A lot of couples can point to the aha moment when they knew they were made for each other. For Jenn Gotzon, it was when she found out what a "pig slop jar" was for.

Not only did that moment confirm her feelings for Jim E. Chandler, her future husband, an actor and filmmaker, but it also inspired her to create a Christmas movie, "The Farmer and the Belle: Saving Santaland," now available on video on demand, cable and DVD.

She made this momentous discovery while visiting the Chandler family's farm in McLemore Cove at the foot of Lookout Mountain in Chattanooga Valley.

"No, I had no idea what those jars were there for," she recalled recently with a big laugh.

Gotzon was working as a fashion model when she and Chandler met on a photo shoot in China in 2014. She had been hired as a spokesperson for hair and makeup products, and her images were on billboards across Asia and Russia.

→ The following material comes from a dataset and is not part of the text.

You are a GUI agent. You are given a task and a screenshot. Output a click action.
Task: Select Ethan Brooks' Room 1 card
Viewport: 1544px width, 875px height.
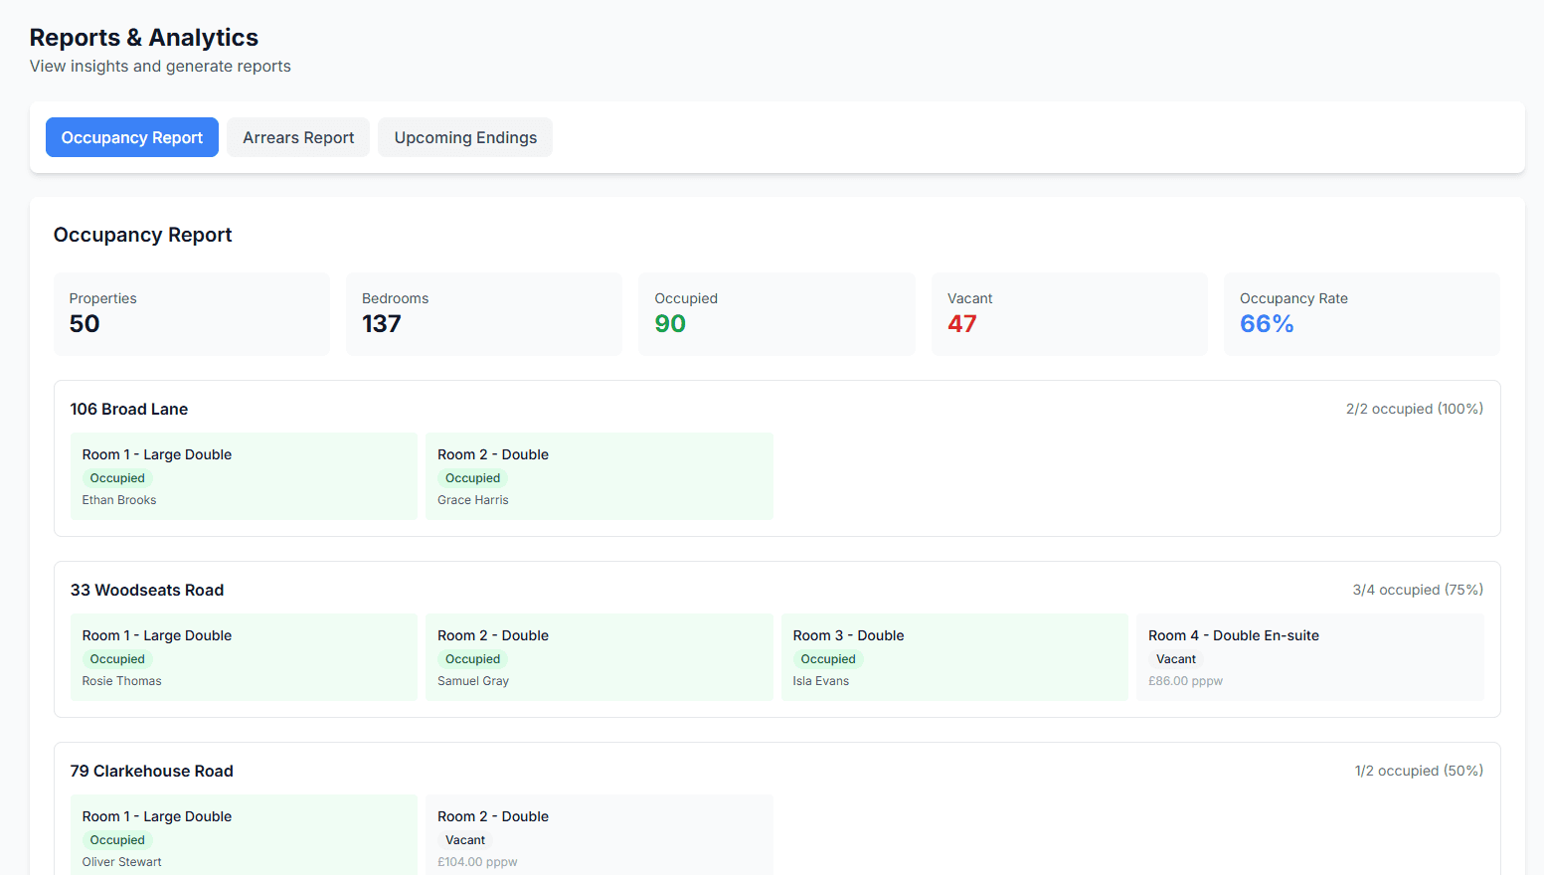tap(244, 476)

With years in the public eye, Gotzon said she thought she knew what beauty was all about, but she ended up finding the meaning of inner beauty after helping feed the pigs during the visit.

A "city girl" who had never seen a pig, much less fed a pig, it had never occurred to Gotzon that not only could table scraps be saved, but that there could be a process to it. In this case, sealing them in a jar. She'd also never considered that such a jar might not smell like a runway.

"It smelled horrible," she said.

It was a big turning point in her life, her career and her relationship with Chandler. The two have since married, and Gotzon used the moment to conceive of the idea for a movie. It was filmed in part in North Georgia a year and a half ago.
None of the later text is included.